Studio album by Benjamin Booker
- Released: 9 August 2014
- Recorded: The Bomb Shelter, Nashville, December 2013
- Genres: Blues rock; garage rock; indie rock;
- Length: 44:20
- Labels: ATO; Rough Trade;
- Producer: Andrija Tokic

Benjamin Booker chronology
|  | Benjamin Booker (2014) | Witness (2017) |

Singles from Benjamin Booker
- "Violent Shiver" Released: 8 April 2014;

= Benjamin Booker (album) =

Benjamin Booker is the debut studio album by American musician Benjamin Booker. It was released on 9 August 2014 by ATO Records and Rough Trade Records.
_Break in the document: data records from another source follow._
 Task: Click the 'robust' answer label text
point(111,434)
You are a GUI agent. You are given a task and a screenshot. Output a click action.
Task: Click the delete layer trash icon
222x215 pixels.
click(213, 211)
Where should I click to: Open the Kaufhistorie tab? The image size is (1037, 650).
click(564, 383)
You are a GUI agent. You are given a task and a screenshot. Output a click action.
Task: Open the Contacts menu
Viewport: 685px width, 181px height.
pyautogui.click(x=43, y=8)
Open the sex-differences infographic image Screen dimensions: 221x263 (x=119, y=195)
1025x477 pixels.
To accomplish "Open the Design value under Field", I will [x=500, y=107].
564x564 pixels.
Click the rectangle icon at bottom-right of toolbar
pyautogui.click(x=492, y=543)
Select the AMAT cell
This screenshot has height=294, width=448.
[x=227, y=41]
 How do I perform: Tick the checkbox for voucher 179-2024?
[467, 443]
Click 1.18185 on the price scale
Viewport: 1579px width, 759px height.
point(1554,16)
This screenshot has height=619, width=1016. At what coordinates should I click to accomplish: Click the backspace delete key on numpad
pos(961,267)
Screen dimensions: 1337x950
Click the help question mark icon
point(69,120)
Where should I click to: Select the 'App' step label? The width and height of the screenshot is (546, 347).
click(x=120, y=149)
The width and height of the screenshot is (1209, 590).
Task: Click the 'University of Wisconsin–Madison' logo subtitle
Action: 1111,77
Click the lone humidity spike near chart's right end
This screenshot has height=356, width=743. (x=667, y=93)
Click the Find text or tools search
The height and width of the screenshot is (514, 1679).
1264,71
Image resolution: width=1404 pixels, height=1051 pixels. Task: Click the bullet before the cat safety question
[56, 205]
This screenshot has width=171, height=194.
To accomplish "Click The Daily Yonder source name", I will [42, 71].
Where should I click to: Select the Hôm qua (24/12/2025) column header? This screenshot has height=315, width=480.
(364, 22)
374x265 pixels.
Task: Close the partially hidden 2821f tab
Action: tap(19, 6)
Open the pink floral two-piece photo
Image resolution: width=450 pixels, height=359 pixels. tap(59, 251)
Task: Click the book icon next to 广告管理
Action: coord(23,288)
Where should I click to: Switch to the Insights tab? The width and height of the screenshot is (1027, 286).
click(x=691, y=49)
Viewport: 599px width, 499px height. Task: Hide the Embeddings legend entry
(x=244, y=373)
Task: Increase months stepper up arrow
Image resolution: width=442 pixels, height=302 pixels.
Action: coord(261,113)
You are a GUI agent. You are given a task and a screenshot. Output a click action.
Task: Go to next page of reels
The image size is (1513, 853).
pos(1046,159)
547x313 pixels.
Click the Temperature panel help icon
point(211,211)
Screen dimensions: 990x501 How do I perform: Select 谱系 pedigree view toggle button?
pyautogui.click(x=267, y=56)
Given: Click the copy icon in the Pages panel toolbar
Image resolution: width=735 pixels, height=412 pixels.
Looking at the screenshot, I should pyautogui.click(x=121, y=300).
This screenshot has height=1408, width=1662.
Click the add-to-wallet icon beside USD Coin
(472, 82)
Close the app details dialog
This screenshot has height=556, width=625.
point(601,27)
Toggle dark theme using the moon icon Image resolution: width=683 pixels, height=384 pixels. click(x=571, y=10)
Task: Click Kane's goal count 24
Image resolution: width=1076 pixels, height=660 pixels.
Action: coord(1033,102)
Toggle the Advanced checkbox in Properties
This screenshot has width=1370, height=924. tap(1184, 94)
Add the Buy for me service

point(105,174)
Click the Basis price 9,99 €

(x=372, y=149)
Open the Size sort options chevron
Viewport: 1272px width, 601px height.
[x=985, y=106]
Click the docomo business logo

==Recording and production==
The album was recorded in December 2013 in engineer/producer Andrija Tokic's all-analog Bomb Shelter in East Nashville, Andrija Tokic who has produced recordings for Hurray for the Riff Raff and Alabama Shakes. The Bomb shelter was recommend to Booker as a place to record his album by Alynda Lee Segarra of Hurray for the Riff Raff and by Sam Doores of The Deslondes. Booker chose The Bomb Shelter as the place to record his album, as he wanted to record the album in analog like he stated in an interview: "
I wanted to do the record analog, not digital. So we went to The Bomb Shelter, a studio that is totally analog and where other bands from our label, Alabama Shakes and Hurray For The Riff Raff, recorded their album. I knew the guy there was good… and analog was important to me. If you want to put out an album on vinyl, you might as well do it right."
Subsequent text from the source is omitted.